WF from Getting started to mastering (18th Chapter): Invoking Web Services in your workflow

Source: Internet
Author: User
Tags soap serialization web services wsdl

After completing this chapter, you will learn:

1. Invoke Web Services in your workflow

2. Adding and configuring Web service proxies

3. session (sessions) management in your workflow

For me, some of the data sent and received based on the network is very attractive to me, and for many years I have enjoyed writing code based on communication. When I see WF's ability to connect to Web services and serve as a Web service, I've looked at it more deeply.

WF integrates several activities based on XML Web services, which we will investigate on the client side of the activity in this chapter. (In the last chapter, "Workflow as a Web service," we'll discuss the activities on the server side). Before I actually use the invokewebservice activity, I think I should describe how Web services work, because we need to understand the term in this chapter and in the last chapter.

Web Service Architecture

One idea is that any internet-based server that performs tasks based on your request is a Web service. However, in this chapter and in the next chapter I will use this term to compare with a more precise explanation. Here, I'll mention the XML Web service, which is a service based on the SOAP protocol.

Note: "Soap" comes from the acronym for Simple Object Access Protocol, an xml-based communication framework. However, in the current release of SOAP, the Protocol is simply referred to as the SOAP protocol.

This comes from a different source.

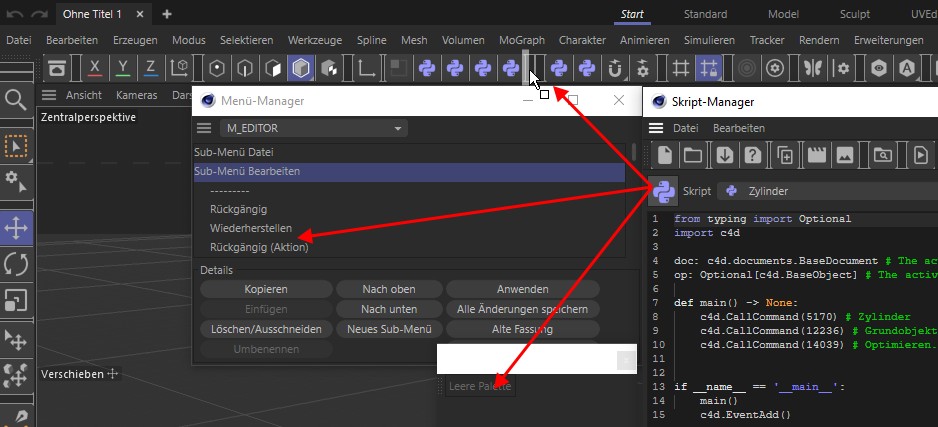The width and height of the screenshot is (938, 427).
Task: Toggle the Y axis lock
Action: 123,68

You can find the latest SOAP specification in http://www.w3.org/tr/soap/.

The basic idea behind the creation of the SOAP protocol is the intention to convert the original data type or even the complex data structure from the original binary format into XML, which can then be sent over the internet, just as it would send a Web page by using HTML. The original SOAP specification clearly outlines the serialization format (serialization format) to describe integers, strings, enumerations to arrays, and complex structures. The later specification relaxes the serialization format with the advent of the serialization Description Language (serialization Descripton languages). Currently, the serialized description language selected is the Web Services Description Language (Web Service Description Language), or WSDL.

WSDL allows you to format your SOAP messages in what you think is appropriate. In the WSDL format you can simply and easily describe the content and provide your WSDL to the user, so use your services, from which they can interpret the structure and methods of your Web service output. Although the original SOAP specification wanted to use SOAP in the context of remote method invocation, the latest specification, with WSDL, was allowed to be used in more message-based architectures, which could be anything you could serialize into XML.

Therefore, when you reference a remote Web service, you will download and interpret the WSDL provided by the service. When you use. NET, the tools built into the. NET Framework will do this for you and create a C # class that you can use to invoke the method of the remote service. This C # class is called a proxy because its behavior is to replace the real service. Ultimately, your software will not even know that it is actually communicating with a internent service in addition to communication delays. The proxy makes it look as if the service is on your local computer.

To recap, you can refer to a Web service that will send its WSDL to you. NET creates an agent for you that you can use to communicate with the remote server based on the specification of the remote server (according to its WSDL). When you communicate, the data you send is converted to XML and sent using the SOAP protocol on the (communication) line. The remote server interprets your request and response. When you receive a response from the server, the response XML is converted back to the binary data that your code will use.

Note: It will be very easy for you to continue discussing Web services and how they are executed, but what we really need is to go deep and migrate it into the workflow. But if you want to learn more, many books and online references to this knowledge are available. A very good starting point is: http://msdn.microsoft.com/webservices/.

Using Invokewebservice Activities

WF's built-in client-facing XML Web service support is derived from invokewebservice activities. In many ways, invokewebservice activity is just one of your proxies, but it adds the ability to use a single session cookie to control multiple invocations.

Some key properties are needed when using invokewebservice activities, as shown in table 18-1.

Table 18-1 Some key properties of invodewebservice activity

Property Function
MethodName Gets or sets the method to invoke when the activity is executed. This attribute represents the method name of the remote method you want to invoke.
Proxyclass Gets or sets the type name of the proxy class. You can either provide it yourself or you can drag the activity into your workflow by creating a proxy class to let WF help you with.
SessionID Gets or sets the session to be used. You can use this mechanism to bundle all the different XML Web service calls together. I'll discuss this property further in the section "Work with Session".
Url Gets or sets the URL to use to communicate with the XML Web service. Although you can easily use the property panel to modify it for your invokewebservice activity, the URL itself is actually saved in the Settings Property bundle (bag) of your workflow project.